■ **Supplied text**
□ □ □ □
Dr. Izquierdo-Porrea said, "Life is all about choices." On her slides, she had a quote by Voltaire. "I have chosen to be happy because it is good for my health." I loved her story about a patient who said that he wanted her to be his "Angel of Health."

Following the keynote was a panel discussion on "Choosing Wisely," which is a national campaign "aimed to help patients take a more involved role in their health care by learning to choose medical tests and treatments that are supported by scientific evidence, are not duplicative of past tests or procedures, and are truly necessary for diagnosis or treatment."

The panelists included moderator John Burton, M.D., Director, Johns Hopkins Geriatric Education Center, Professor of Medicine, Johns Hopkins University School of Medicine; Matt McNabney, M.D., Associate Professor of Medicine, and Ariel Green, M.D., Assistant Professor of Medicine, both with Johns Hopkins University, School of Medicine, Division of Geriatrics and Gerontology.
□ □ □ □
■ **Work to be completed**
From the passage on the keynote and the "Choosing Wisely" panel, set down word for word the part starting with "The panelists included" and going on through "Geriatrics and Gerontology.".
□ □ □ □
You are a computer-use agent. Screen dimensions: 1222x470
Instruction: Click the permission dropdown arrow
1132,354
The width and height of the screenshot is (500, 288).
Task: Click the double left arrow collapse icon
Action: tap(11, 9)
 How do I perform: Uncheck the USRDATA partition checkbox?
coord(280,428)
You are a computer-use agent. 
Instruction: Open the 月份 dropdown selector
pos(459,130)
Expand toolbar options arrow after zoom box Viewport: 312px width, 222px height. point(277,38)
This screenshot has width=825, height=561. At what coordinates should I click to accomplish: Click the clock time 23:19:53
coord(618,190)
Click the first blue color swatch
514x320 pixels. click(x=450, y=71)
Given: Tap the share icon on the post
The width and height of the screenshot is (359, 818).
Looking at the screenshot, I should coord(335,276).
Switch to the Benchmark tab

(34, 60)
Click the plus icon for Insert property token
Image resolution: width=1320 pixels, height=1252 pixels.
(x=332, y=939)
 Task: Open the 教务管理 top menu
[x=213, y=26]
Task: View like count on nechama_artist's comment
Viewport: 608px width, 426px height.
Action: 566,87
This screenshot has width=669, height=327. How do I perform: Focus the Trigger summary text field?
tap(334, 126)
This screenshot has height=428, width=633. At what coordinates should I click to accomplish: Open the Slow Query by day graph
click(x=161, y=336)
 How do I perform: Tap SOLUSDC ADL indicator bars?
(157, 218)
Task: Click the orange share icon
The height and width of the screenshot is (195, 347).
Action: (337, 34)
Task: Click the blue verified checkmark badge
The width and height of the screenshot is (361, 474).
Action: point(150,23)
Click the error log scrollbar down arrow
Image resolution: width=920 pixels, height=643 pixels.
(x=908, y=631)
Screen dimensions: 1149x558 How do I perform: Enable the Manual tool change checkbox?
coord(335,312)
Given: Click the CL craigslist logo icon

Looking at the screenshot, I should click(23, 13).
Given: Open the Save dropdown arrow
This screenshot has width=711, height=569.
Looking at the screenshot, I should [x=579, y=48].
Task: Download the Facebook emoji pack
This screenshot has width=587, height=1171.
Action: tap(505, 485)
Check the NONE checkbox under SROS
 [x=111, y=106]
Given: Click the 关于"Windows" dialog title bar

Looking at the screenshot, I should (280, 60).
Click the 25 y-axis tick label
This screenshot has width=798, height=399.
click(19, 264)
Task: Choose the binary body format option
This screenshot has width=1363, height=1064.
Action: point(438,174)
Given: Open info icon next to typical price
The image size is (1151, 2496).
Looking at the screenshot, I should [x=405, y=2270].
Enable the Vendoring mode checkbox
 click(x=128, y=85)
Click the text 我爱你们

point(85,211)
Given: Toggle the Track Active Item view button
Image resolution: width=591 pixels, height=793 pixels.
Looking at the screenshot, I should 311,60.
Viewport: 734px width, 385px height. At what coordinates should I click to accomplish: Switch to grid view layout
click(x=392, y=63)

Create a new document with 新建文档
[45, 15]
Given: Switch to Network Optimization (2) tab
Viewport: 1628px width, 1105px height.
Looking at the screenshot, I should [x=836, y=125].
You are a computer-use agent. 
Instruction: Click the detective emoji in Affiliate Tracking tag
□ □ □ □
■ **Output for this task**
The panelists included moderator John Burton, M.D., Director, Johns Hopkins Geriatric Education Center, Professor of Medicine, Johns Hopkins University School of Medicine; Matt McNabney, M.D., Associate Professor of Medicine, and Ariel Green, M.D., Assistant Professor of Medicine, both with Johns Hopkins University, School of Medicine, Division of Geriatrics and Gerontology.